→ Work task
Every line in the data below from the one containing "Follow Ana Valens" down to the one containing "This screenshot has height=980, width=454.", both included, must be retyped exactly; no other line is to appear.

→ Supplied data
....................
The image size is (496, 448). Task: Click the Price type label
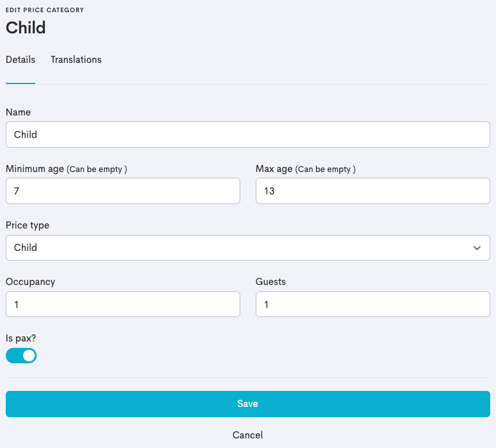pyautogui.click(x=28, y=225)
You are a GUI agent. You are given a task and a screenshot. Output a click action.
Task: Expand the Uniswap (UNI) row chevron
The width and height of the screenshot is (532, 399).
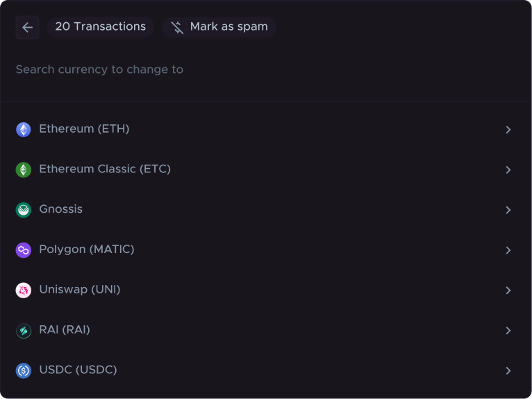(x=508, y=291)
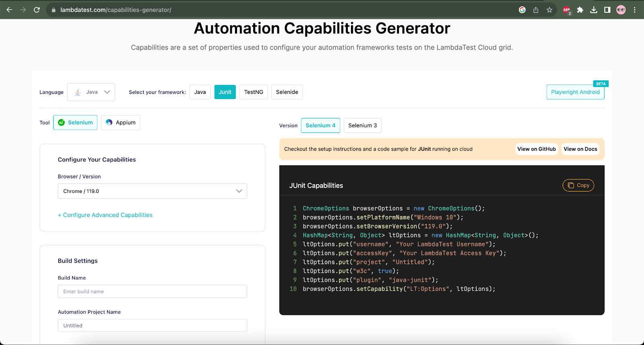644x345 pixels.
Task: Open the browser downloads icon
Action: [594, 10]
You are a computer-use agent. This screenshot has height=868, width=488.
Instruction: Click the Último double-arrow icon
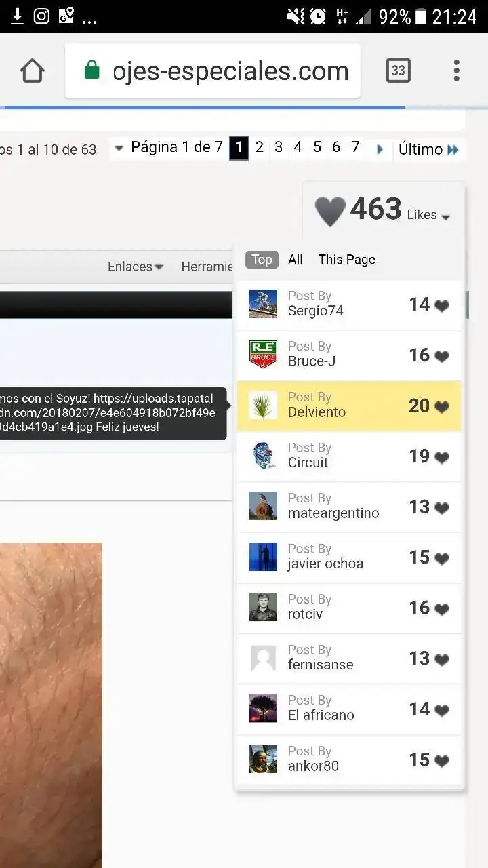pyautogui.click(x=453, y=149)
....................
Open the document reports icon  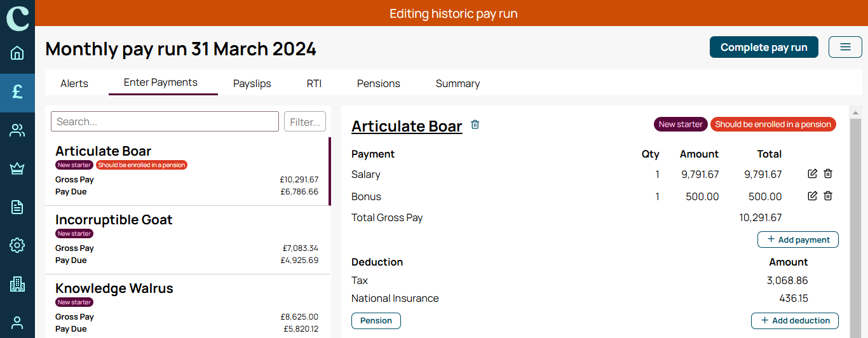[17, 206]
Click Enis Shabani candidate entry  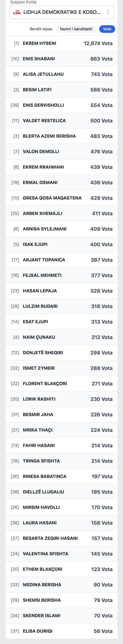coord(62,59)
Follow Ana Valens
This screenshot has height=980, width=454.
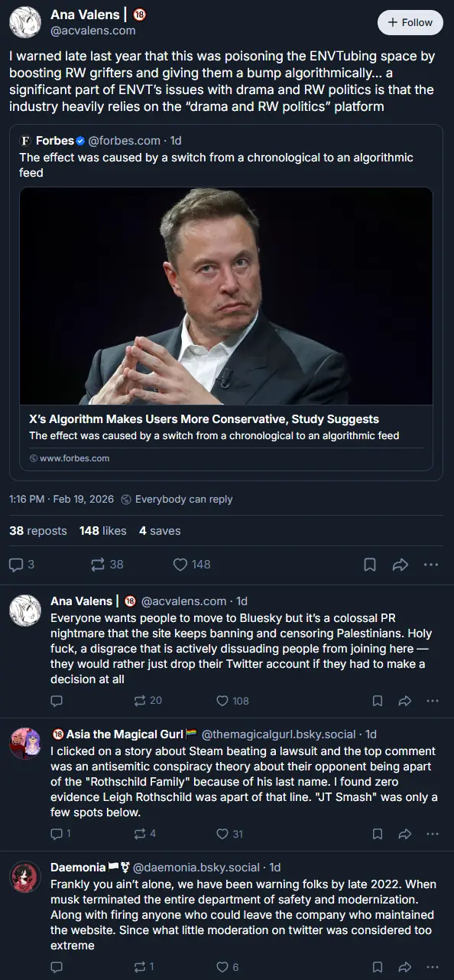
....................
→ Answer section
Follow Ana Valens
This screenshot has height=980, width=454.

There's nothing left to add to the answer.